What is the most common encoding of each language?
On the web, UTF-8 is by far the most common encoding for all languages.
That being said, here are the Windows XP locales grouped by default character encoding ("Language for non-Unicode programs"):
- Big5: zh_HK, zh_MO, zh_TW
- GBK (≈GB2312): zh_CN, zh_SG
- Windows-31J (≈Shift_JIS): ja_JP
- windows-874 (≈TIS-620, ISO-8859-11): th_TH
- windows-949 (≈EUC-KR): ko_KR
- windows-1250: bs_BA, cs_CZ, hr_BA, hr_HR, hu_HU, pl_PL, ro_RO, sk_SK, sl_SI, sq_AL, sr_BA, sr_SP
- windows-1251: az_AZ, be_BY, bg_BG, kk_KZ, ky_KG, mk_MK, mn_MN, ru_RU, sr_BA, sr_SP, tt_RU, uk_UA, uz_UZ
- windows-1252 (≈ISO-8859-1): af_ZA, arn_CL, ca_ES, cy_GB, da_DK, de_AT, de_CH, de_DE, de_LI, de_LU, en_AU, en_BZ, en_CA, en_CB, en_GB, en_IE, en_JM, en_NZ, en_PH, en_TT, en_US, en_ZA, en_ZW, es_AR, es_BO, es_CL, es_CO, es_CR, es_DO, es_EC, es_ES, es_GT, es_HN, es_MX, es_NI, es_PA, es_PE, es_PR, es_PY, es_SV, es_UY, es_VE, eu_ES, fi_FI, fil_PH, fo_FO, fr_BE, fr_CA, fr_CH, fr_FR, fr_LU, fr_MC, fy_NL, ga_IE, gl_ES, id_ID, is_IS, it_CH, it_IT, iu_CA, iv_IV, lb_LU, moh_CA, ms_BN, ms_MY, nb_NO, nl_BE, nl_NL, nn_NO, ns_ZA, pt_BR, pt_PT, qu_BO, qu_EC, qu_PE, rm_CH, se_FI, se_NO, se_SE, sv_FI, sv_SE, sw_KE, tn_ZA, xh_ZA, zu_ZA
- windows-1253: el_GR
- windows-1254 (≈ISO-8859-9): az_AZ, tr_TR, uz_UZ
- windows-1255: he_IL
- windows-1256: ar_AE, ar_BH, ar_DZ, ar_EG, ar_IQ, ar_JO, ar_KW, ar_LB, ar_LY, ar_MA, ar_OM, ar_QA, ar_SA, ar_SY, ar_TN, ar_YE, fa_IR, ps_AF, ur_PK
- windows-1257: et_EE, lt_LT, lv_LV
- windows-1258: vi_VN
and the most common encodings overall on the Web as of October 30th 2020:
- UTF-8 95.7%
- ISO-8859-1 1.8%
- Windows-1251 1.0%
- Windows-1252 0.4%
- GB2312 0.3%
- Shift JIS 0.2%
- GBK 0.1%
- EUC-KR 0.1%
- ISO-8859-9 0.1%
- Windows-1254 0.1%
- EUC-JP 0.1%
- Big5 0.1%
The HTML5 draft contains a table of default encodings for languages, reflecting what is regarded as common. However, note that it is supposed to be based on the user locale, i.e. the language of the browser or the operating system, not the language of the document—obviously because the latter is usually unknown, at least before you actually read the document, based on some assumption about the encoding.

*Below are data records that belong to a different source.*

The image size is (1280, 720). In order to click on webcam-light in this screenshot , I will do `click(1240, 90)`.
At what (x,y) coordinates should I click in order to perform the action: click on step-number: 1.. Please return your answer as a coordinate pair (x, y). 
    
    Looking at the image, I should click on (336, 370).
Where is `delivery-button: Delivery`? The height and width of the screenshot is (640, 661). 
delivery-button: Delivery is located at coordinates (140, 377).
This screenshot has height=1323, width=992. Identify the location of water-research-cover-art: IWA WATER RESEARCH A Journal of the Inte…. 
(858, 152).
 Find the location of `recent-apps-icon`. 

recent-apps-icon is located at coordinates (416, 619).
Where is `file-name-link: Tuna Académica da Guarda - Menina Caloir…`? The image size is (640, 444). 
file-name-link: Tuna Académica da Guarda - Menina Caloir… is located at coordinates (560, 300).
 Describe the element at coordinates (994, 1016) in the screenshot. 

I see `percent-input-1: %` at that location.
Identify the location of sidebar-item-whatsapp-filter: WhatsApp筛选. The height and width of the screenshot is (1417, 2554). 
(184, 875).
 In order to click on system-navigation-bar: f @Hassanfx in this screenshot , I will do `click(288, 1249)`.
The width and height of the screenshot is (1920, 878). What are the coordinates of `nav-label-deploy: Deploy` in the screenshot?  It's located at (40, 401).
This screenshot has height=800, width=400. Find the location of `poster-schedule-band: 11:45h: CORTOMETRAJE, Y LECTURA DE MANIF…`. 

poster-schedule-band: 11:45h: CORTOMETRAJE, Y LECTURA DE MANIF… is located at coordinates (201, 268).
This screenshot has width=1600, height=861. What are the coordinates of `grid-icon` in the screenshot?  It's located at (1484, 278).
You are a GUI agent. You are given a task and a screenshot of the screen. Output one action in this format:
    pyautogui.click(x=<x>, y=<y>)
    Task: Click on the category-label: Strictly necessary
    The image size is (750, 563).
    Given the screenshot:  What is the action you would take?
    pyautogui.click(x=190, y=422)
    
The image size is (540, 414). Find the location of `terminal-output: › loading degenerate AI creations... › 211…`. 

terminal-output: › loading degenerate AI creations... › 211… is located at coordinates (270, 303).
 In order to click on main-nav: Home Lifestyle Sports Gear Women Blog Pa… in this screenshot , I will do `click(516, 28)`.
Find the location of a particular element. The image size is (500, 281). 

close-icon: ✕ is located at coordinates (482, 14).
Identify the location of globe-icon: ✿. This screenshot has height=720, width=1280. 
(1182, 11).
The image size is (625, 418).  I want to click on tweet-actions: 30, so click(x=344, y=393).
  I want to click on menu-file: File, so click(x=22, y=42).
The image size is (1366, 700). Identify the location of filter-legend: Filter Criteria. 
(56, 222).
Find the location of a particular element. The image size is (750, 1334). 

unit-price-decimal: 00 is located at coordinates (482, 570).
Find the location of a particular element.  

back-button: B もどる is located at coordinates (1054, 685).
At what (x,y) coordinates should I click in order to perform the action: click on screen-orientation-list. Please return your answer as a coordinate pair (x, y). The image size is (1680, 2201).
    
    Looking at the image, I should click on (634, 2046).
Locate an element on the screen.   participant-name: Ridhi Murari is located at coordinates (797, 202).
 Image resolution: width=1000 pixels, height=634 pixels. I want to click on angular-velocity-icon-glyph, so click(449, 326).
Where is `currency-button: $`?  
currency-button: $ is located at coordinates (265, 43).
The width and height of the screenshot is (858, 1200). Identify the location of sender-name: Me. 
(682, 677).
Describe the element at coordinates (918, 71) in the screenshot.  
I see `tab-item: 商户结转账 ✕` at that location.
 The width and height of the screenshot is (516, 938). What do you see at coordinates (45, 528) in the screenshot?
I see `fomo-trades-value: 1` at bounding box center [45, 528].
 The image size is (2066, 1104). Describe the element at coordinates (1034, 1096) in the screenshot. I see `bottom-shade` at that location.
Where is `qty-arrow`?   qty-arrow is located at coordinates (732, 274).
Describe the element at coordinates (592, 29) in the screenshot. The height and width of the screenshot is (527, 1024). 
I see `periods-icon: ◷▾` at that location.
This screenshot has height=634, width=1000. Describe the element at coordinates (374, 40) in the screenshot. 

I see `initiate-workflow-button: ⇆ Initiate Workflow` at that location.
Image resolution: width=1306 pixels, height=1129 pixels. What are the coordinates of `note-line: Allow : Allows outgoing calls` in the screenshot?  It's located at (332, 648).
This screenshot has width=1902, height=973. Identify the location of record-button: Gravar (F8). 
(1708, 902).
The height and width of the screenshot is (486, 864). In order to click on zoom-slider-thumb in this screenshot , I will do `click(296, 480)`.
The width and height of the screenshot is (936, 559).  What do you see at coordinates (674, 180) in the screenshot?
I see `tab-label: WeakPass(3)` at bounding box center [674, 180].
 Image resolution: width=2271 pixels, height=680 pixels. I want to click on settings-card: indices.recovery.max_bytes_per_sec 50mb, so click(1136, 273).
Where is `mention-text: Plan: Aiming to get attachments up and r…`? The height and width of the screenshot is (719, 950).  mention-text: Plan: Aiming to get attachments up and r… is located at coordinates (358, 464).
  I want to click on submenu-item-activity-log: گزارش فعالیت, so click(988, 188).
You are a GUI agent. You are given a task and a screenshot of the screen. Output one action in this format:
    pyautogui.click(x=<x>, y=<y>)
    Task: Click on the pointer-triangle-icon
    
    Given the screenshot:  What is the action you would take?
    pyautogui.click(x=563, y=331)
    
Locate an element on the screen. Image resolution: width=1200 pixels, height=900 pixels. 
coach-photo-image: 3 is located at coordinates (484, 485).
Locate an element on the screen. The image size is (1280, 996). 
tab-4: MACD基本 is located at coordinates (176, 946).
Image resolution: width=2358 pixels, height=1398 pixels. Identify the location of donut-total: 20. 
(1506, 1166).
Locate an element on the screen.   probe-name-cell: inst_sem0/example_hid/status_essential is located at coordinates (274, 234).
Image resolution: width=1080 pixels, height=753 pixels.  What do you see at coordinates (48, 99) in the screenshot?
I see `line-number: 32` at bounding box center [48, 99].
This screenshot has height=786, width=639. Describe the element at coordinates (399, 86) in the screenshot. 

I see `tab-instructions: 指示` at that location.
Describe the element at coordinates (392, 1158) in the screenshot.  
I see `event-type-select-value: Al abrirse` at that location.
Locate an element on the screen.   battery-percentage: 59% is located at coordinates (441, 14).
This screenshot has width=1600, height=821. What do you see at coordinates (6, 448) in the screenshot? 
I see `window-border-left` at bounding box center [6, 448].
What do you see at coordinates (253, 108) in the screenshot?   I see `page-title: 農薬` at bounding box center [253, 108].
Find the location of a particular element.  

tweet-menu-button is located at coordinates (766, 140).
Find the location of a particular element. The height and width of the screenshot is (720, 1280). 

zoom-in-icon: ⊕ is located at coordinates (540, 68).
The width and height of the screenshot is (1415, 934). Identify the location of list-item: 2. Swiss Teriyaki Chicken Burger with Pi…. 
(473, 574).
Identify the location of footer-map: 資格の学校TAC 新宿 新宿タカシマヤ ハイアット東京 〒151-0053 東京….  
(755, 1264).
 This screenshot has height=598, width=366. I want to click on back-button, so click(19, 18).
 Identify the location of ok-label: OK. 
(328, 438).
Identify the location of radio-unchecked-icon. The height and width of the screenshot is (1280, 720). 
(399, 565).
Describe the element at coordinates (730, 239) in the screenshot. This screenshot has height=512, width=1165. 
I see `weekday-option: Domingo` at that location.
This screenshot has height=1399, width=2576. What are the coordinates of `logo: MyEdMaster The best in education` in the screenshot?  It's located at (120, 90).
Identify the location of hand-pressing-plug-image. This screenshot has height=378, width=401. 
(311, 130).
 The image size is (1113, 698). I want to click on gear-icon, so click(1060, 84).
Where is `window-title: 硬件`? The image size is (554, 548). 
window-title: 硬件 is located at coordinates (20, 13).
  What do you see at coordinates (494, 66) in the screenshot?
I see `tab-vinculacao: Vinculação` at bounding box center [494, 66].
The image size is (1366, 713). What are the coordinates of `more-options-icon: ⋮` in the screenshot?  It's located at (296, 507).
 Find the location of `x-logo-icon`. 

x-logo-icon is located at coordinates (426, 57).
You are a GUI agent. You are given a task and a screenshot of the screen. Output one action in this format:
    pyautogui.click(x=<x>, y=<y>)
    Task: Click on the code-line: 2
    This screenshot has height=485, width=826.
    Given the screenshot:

I think you could in practice copy the list of encodings in a popular web browser. If it works well there, it probably works reasonably well in your application. Browsers do some clever things with the list and its order, but in practice, I think it would suffice to have a short list like utf-8, utf-16, windows-1252, and maybe a few others, followed by an option of getting the full list. Note that although utf-16 is practically unused and useless for web pages, it is common for plain text files around. It is important to name the encodings well, preferably with a common English (or other language) name together with the IANA “charset” name in parentheses—much like browsers do.